This is how Wigner’s article opens. Of course, the approach of the classmate it a bit naïve. Yet, there is something eerie about it. Why exactly should the circumference of a circle have anything to do with populations? The classmate goes a bit too far in calling the claim a joke, after all sometimes bizarre things do happen, yet surely there is something unusual here. Wigner points out two things [1]:

  • “The first point is that mathematical concepts turn up in entirely unexpected connections. Moreover, they often permit an unexpectedly close and accurate description of the phenomena in these connections.”
  • “Secondly, just because of this circumstance, and because we do not understand the reasons of their usefulness, we cannot know whether a theory formulated in terms of mathematical concepts is uniquely appropriate.”

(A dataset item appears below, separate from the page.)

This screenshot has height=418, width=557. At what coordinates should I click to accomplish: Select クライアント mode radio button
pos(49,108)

Again in Wigner’s words, “We are in a position similar to that of a man who was provided with a bunch of keys and who, having to open several doors in succession, always hit on the right key on the first or second trial. He became skeptical concerning the uniqueness of the coordination between keys and doors.” In other words, is it really true that mathematics is a good way to talk about physics, or are we just getting lucky?

What is Mathematics?

What is it that mathematicians do? Well, to oversimplify, mathematics is very much the invention of concepts that we can exercise our logical skills on in a particularly ‘mathematical’ sort of way (1). Why then would mathematics have anything to do with the real world? Well, from a mathematical perspective, you could argue that the axioms (which are the most basic definitions and assumptions of the mathematician) are themselves grounded in things that we have real-world experience with – like the basics of counting and addition – and so we ought not be surprised that mathematics and the real world line up. This is true, for elementary mathematics. So fair enough, we ought not be surprised that elementary mathematics has anything at all to do with the real world.

But some mathematics isn’t like that. Actually, some isn’t the right word… more accurately, almost all mathematics is not like that. Very, very little interesting mathematics can be done without adding in either additional definitions that are not intuitively grounded in the real world, or additional axioms that are not intuitively grounded in the real world (2). Surely this kind of mathematics can’t have anything to do with the real world?

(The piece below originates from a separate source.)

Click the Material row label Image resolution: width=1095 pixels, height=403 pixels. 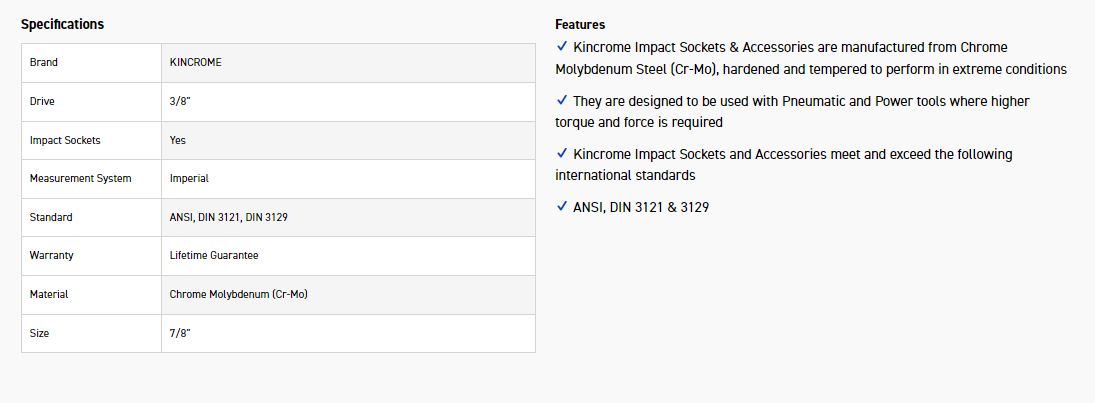(x=49, y=294)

We will get to that later. For now, the point is that mathematicians, in Wigner’s own words, “ruthlessly exploit the domain of the permissible” with abstract concepts like Borel sets, complex numbers, algebras, and linear operators (particularly on infinite-dimensional spaces). Mathematicians are not even trying to remain within concepts that we see in the physical world – they are basically trying to come up with concepts entirely foreign to the physical world. On this recklessness, Wigner adds the following [1]:

“That his recklessness does not lead him into a morass of contradictions is a mircle in itself: certainly it is hard to believe that our reasoning power was brought, by Darwin’s process of natural selection, to the perfection which it seems to possess.” (3)

So, not only is this process of mathematics entirely unrelated to the physical world, it is not at all clear on a totally physical view of the world how we are even able to do this kind of reasoning without falling into “a morass of contradictions.” But what exactly are we talking about here?

The complex numbers are a helpful example. As a reminder, the foundation of all complex numbers is defined by i = \sqrt{-1}. We must immediately remember that even attempting to define such a number radically defies everything we know about multiplication. This number is supposed to satisfy the equation i^2 = -1, but for real numbers – the only kind of numbers that physical reality suggests to us – this is utterly impossible. If you ask the mathematician, they will tell you that the study of complex numbers was not at all motivated by physics when they were first studied – rather, complex numbers arose in the theory of equations, in efforts of describing solutions to cubic equations (and eventually, equations of higher degree).

What is Physics?

We’ve now discussed what mathematics is about. But what is physics about? In order to understand physics, it is critical to look at the concept of a law of nature.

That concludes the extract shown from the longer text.